Il piccolo-grande cane poliziotto di cui Kodami ha raccontato la storia la scorsa estate, ha contibuito così al sequestro di 39 piantine di marijuana, diversi sacchetti riempiti di infiorescenze e foglie essiccate, contenitori con centinaia di semi di cannabis e strumenti per l'imbustamento come la macchina per mettere sottovuoto la droga. Il bottino sequestrato nel locale adibito a magazzino è stato di circa 945 gr di sostanza stupefacente, la somma di 5.770 euro in contanti suddivisa in banconote di piccolo taglio e tre bilancini di precisione.

Il 25enne alla fine ha anche ammesso di avere un'altra casa dove i poliziotti seguiti da Leone hanno trovato altri 40gr di marijuana, altri tre bilancini di precisione e vario materiale per il confezionamento della droga. In generale, durante il servizio intensivo nei vicoli sono state controllate 55 persone di cui 21 con precedenti.

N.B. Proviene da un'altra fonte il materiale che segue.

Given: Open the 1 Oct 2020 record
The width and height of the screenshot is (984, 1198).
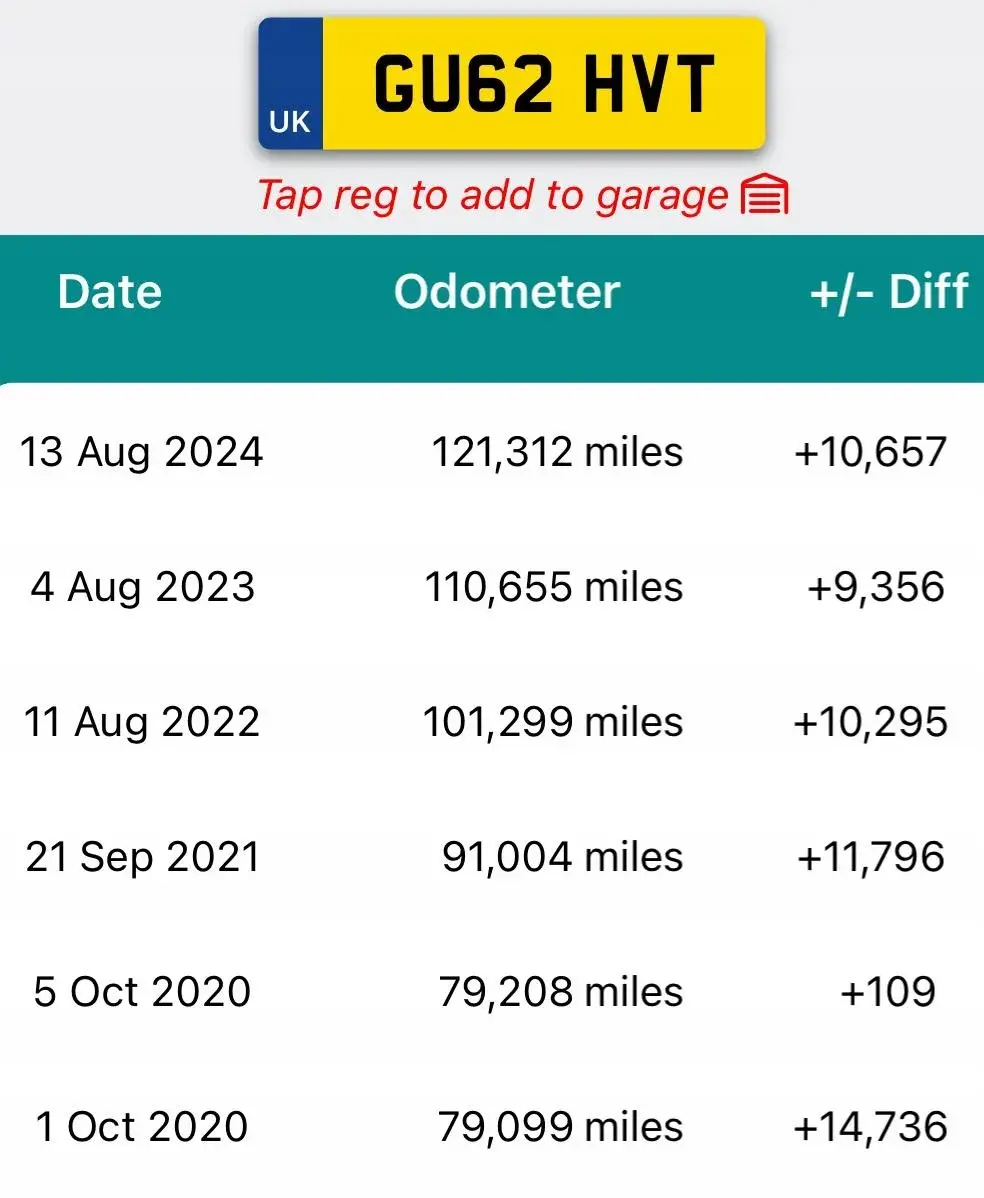Looking at the screenshot, I should (x=492, y=1127).
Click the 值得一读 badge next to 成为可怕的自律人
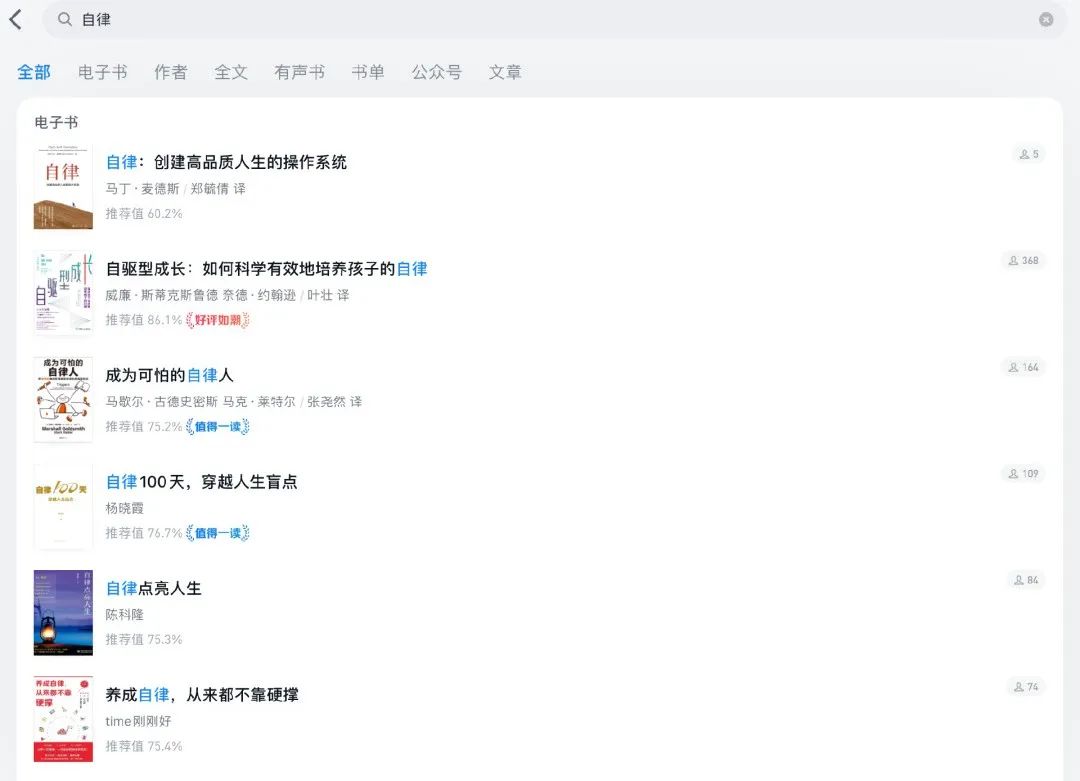 pos(217,427)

Leone è arrivato a Genova all'inizio di agosto e subito ha fatto parlare di se': un Jack Russel Parson può fare il cane poliziotto? Certo, e lo dicono i risultati: nei primi giorni di servizio ha individuato in un portone di un palazzo in ristrutturazione un involucro contenente 10 grammi di hashish e segnalato una persona in possesso della stessa sostanza. Da allora non si è più fermato fino a questa importante operazione che ha permesso alla polizia di scovare una piantagione di marijuana.

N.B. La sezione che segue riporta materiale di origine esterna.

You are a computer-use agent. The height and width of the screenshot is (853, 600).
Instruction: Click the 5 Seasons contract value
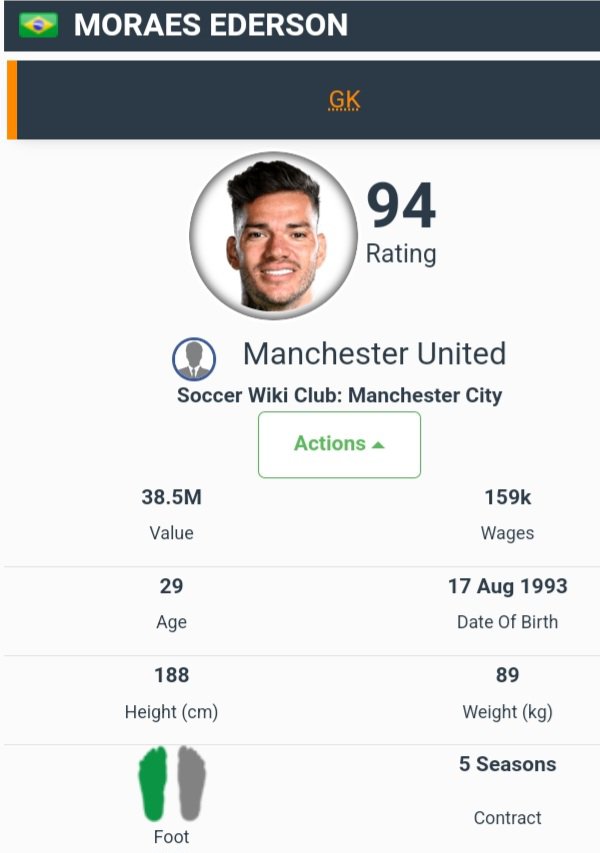coord(507,764)
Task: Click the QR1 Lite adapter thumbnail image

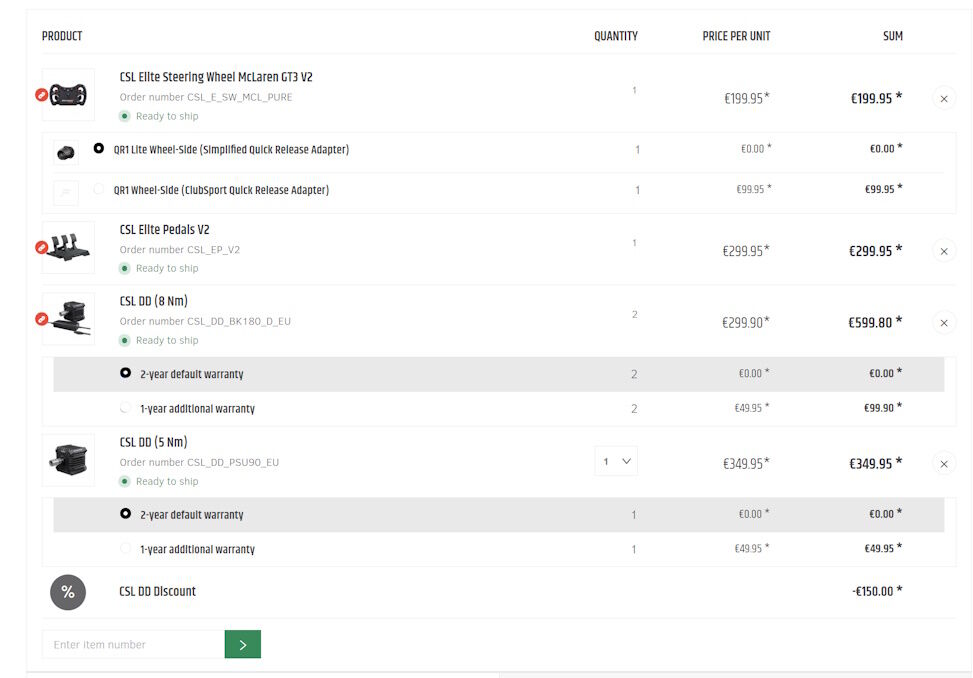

Grazie alle sue dimensioni, Leone passa inosservato, soprattutto negli interventi in borghese. Quando si mette la divisa (una pettorina blu della polizia con distintivo e nome) è difficile resistergli quanto a tenerezza ma questo piccoletto sa il fatto suo e dopo qualche carezza, riparte alla carica nei vicoli genovesi, su per scale strette, giù in cantine e retrobottega: è veloce e praticamente infallibile.

Leone è stato addestrato nel Centro di Coordinamento dei Servizi a cavallo e Cinofili di Ladispoli come cane antidroga per poi essere affidato a Laura Bisio che ha una lunga esperienza nella Squadra cinofili, il cagnolino quando termina il servizio (che prevede sempre pause per il suo benessere) torna a casa con la sua conduttrice dove lo attende un'altra leggenda a quattro zampe della polizia, Night Spirit, un Pastore australiano premiato, tra l'altro, per il suo valore nelle operazioni del crollo del Ponte Morandi.